Several members of Congress have taken up the pursuit of Ecoterrorism as a cause. Most are Republicans from the developing West and Southwest, areas that see heavy ELF/ALF action. Representative Scott McInnis, Chairman of the Subcommittee on Forests and Forest Health, has held several inquiries into the nature of ELF and ALF. In a widely publicized appearance before McInnis’ subcommittee, ELF leader Craig Rosebraugh repeatedly took the fifth amendment. Legislation to attack Ecoterrorism is also in the works. The ‘Agroterrorism Prevention Act’ is currently before a Senate Committee, although the wider USA PATRIOT act has much to do with the FBI’s pursuit of ALF/ELF as well.
The divergence of the two groups is hardly set in stone. The Anti-Globalization movement’s ideology of a corporate controlled media and government is conducive to a wholescale rejection of ‘The System,’ which many of its members still do. In a movement populated by large and unwieldy alliances between mainstream environmentalists, Anarchists, Socialists, and many others, building an electoral machine is difficult. Also, the Green Party’s future depends on seducing established Liberals away from the Democratic party, something its finding difficult to do. And all that is beside the problem of legitimizing a movement where a significant minority of its members believe Bush planned the September 11th attacks.
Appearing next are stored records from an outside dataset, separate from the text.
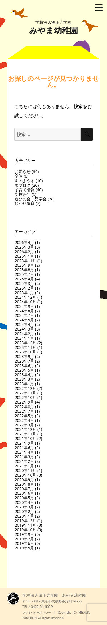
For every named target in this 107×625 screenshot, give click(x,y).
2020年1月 (24, 516)
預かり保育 (25, 203)
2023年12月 (25, 342)
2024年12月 (25, 297)
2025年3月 (24, 283)
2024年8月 (24, 310)
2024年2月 (24, 333)
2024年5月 (24, 320)
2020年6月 (24, 493)
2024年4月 (24, 324)
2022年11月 (25, 393)
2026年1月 (24, 256)
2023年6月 (24, 365)
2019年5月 (24, 548)
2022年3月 (24, 424)
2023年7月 (24, 361)
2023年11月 (25, 347)
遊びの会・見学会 (31, 198)
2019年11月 (25, 525)
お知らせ (23, 171)
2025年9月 (24, 265)
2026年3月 (24, 247)
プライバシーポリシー (36, 612)
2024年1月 (24, 338)
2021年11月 (25, 434)
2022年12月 (25, 388)
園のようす (25, 180)
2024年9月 (24, 306)
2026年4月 (24, 242)
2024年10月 (25, 301)
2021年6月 (24, 447)
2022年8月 (24, 406)
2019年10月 (25, 529)
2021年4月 (24, 452)
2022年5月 (24, 415)
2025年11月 (25, 260)
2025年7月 (24, 274)
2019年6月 (24, 543)
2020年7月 (24, 488)
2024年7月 (24, 315)
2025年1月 (24, 292)
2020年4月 (24, 502)
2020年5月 (24, 497)
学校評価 (23, 194)
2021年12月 (25, 429)
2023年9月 (24, 356)
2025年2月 (24, 288)
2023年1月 (24, 383)
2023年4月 (24, 374)
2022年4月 (24, 420)
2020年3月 (24, 507)
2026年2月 (24, 251)
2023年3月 (24, 379)
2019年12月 (25, 520)
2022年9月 (24, 402)
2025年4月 (24, 279)
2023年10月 (25, 352)
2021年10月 (25, 438)
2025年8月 (24, 269)
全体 (19, 176)
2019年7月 (24, 538)
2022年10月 (25, 397)
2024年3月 (24, 329)
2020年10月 (25, 475)
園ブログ (23, 185)
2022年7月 (24, 411)
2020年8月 (24, 484)
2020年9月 (24, 479)
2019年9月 (24, 534)
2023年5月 (24, 370)
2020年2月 (24, 511)
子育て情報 (25, 189)
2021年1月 (24, 466)
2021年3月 (24, 456)
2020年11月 (25, 470)
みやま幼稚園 (53, 27)
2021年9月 (24, 443)
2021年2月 (24, 461)
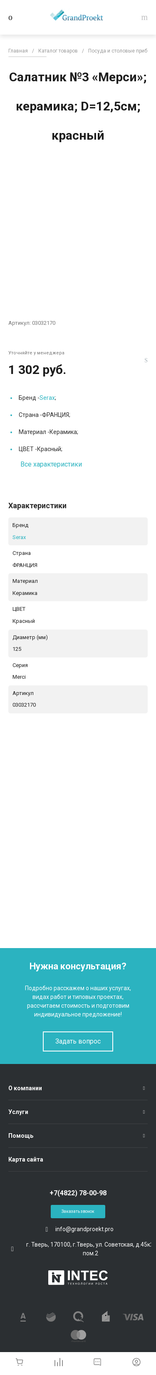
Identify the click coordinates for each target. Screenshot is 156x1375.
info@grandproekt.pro (84, 1229)
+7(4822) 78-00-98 (78, 1193)
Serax (47, 397)
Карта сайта (25, 1159)
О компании (25, 1088)
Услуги (18, 1112)
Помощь (20, 1135)
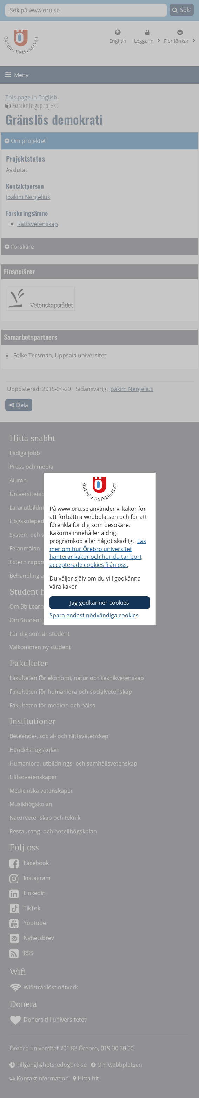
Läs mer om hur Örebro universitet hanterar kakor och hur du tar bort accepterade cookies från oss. (97, 553)
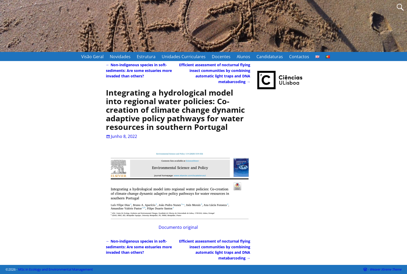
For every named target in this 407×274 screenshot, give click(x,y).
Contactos (299, 56)
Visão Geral (92, 56)
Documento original (178, 190)
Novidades (120, 56)
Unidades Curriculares (184, 56)
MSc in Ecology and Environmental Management (55, 269)
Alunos (243, 56)
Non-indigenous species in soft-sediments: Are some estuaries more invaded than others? (139, 70)
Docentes (221, 56)
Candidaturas (269, 56)
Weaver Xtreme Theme (386, 269)
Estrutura (146, 56)
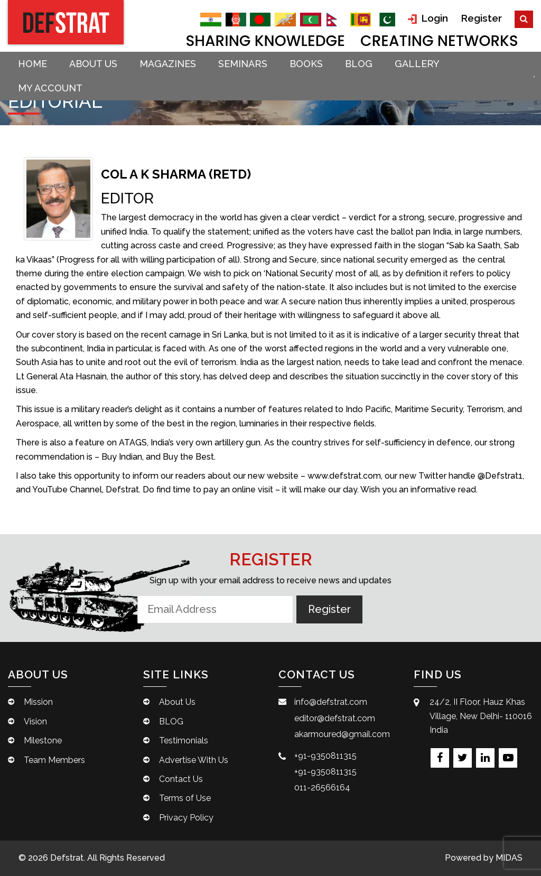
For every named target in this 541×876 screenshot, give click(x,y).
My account (50, 88)
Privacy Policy (186, 818)
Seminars (242, 63)
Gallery (417, 63)
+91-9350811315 (325, 756)
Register (481, 18)
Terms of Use (185, 798)
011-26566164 (322, 787)
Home (32, 63)
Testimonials (183, 740)
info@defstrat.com (330, 702)
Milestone (43, 740)
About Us (93, 63)
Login (428, 18)
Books (306, 63)
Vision (35, 721)
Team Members (54, 760)
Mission (38, 702)
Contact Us (181, 779)
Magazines (167, 63)
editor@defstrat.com (334, 718)
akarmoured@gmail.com (342, 734)
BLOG (358, 63)
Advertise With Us (193, 760)
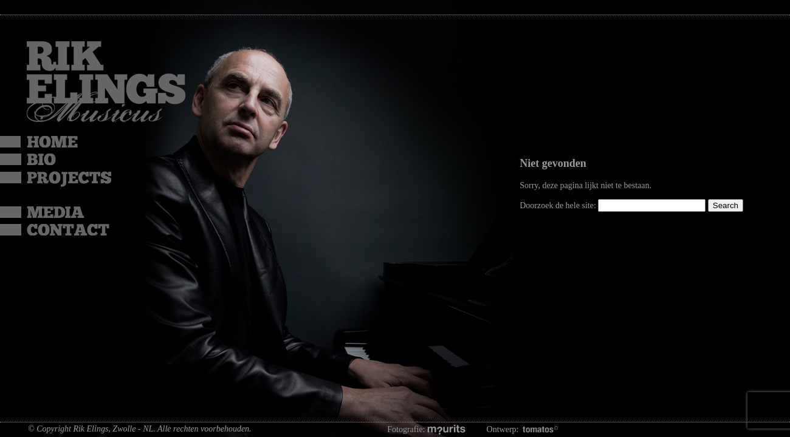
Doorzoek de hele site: (559, 205)
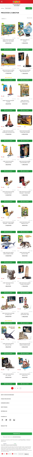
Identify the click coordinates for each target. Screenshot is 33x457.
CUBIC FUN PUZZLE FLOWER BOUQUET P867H (8, 192)
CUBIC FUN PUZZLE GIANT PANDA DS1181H (24, 223)
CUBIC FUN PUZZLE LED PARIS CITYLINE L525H (8, 314)
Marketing (15, 453)
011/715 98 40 (16, 5)
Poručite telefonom (16, 4)
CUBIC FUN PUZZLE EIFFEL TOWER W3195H (8, 162)
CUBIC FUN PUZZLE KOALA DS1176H (8, 283)
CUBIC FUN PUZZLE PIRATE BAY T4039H (8, 375)
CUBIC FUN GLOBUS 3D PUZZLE (24, 40)
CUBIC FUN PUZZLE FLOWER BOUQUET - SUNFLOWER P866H (8, 223)
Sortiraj (2, 8)
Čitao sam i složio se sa (11, 436)
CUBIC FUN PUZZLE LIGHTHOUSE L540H (25, 314)
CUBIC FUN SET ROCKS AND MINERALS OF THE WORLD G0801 (8, 41)
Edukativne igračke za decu (3, 38)
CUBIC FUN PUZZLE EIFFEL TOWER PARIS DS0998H (24, 131)
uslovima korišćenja (16, 436)
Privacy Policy (22, 439)
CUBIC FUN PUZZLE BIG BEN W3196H (8, 101)
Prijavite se (16, 433)
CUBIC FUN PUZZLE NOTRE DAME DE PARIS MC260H (24, 344)
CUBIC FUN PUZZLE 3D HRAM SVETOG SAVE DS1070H (8, 71)
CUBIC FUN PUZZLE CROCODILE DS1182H (24, 101)
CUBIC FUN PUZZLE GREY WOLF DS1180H (25, 253)
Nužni (4, 453)
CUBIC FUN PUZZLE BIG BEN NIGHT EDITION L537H (24, 71)
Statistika (9, 453)
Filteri (28, 8)
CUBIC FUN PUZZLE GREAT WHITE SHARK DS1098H (8, 253)
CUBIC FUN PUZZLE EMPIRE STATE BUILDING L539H (24, 162)
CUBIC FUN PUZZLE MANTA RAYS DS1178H (8, 344)
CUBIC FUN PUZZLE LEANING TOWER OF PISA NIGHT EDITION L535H (25, 284)
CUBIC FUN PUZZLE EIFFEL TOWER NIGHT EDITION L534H (8, 131)
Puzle (18, 38)
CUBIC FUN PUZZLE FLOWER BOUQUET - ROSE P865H (25, 192)
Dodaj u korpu (8, 49)
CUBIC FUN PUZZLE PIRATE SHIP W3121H (24, 375)
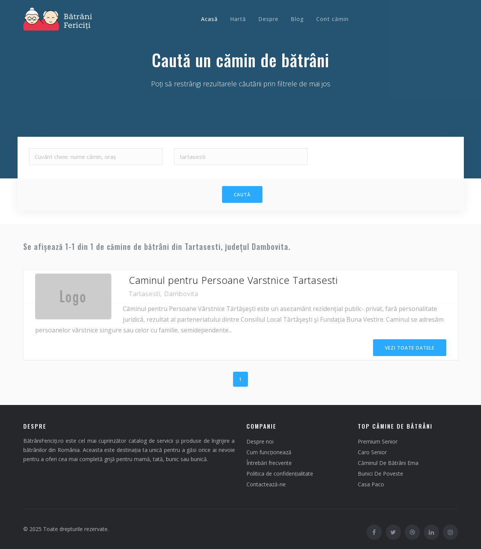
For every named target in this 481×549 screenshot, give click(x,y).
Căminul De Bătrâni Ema (388, 462)
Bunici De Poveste (380, 473)
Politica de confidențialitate (279, 473)
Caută (242, 194)
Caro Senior (372, 452)
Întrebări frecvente (269, 462)
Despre (268, 19)
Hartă (238, 19)
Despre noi (259, 441)
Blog (297, 19)
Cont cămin (332, 19)
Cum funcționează (268, 452)
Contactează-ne (266, 484)
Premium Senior (377, 441)
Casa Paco (371, 484)
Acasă (209, 19)
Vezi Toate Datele (409, 348)
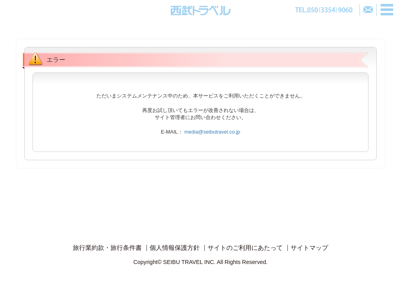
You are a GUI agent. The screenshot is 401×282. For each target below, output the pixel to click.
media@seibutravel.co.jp (212, 132)
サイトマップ (309, 247)
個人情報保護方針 (175, 247)
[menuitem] (107, 248)
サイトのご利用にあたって (245, 247)
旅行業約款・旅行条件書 (107, 247)
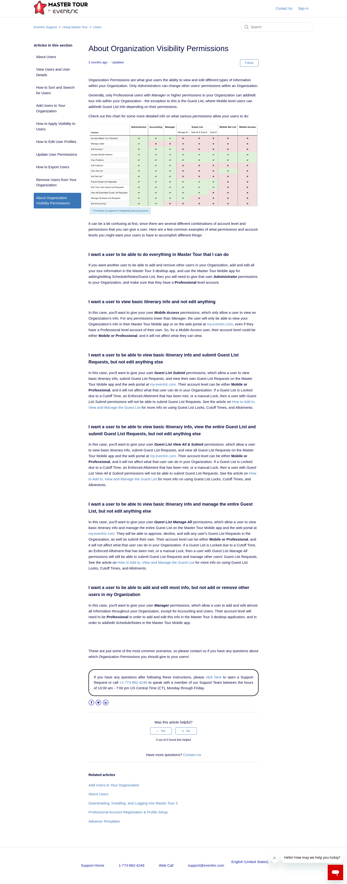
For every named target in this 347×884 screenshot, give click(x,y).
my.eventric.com (220, 324)
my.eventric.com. (163, 384)
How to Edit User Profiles (56, 142)
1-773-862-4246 (131, 865)
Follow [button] (249, 63)
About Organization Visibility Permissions (53, 200)
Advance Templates (104, 821)
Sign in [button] (303, 8)
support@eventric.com (206, 865)
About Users (46, 57)
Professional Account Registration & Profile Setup (128, 812)
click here (213, 677)
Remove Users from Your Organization (56, 182)
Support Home (92, 865)
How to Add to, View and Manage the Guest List (156, 562)
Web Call (166, 865)
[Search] (277, 27)
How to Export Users (52, 167)
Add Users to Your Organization (50, 108)
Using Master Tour (75, 27)
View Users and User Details (53, 72)
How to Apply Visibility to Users (55, 126)
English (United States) (250, 862)
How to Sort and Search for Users (55, 90)
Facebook (91, 703)
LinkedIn (106, 703)
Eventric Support (45, 27)
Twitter (98, 703)
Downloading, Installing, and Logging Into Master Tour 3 (133, 803)
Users (97, 27)
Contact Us (284, 8)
Yet the Leaders of the Anti-Globalization movement– and the members of ELF/ALF– seem to see no other path ahead of them. To score political successes and bring in new members, the Anti-Globalization movement needs to organize effectively and present a clear alternative to the National parties. ALF/ELF see their ‘Direct Actions’ as more vital than ever. There is little sign just yet of a rift in the far Left, but the cracks are growing.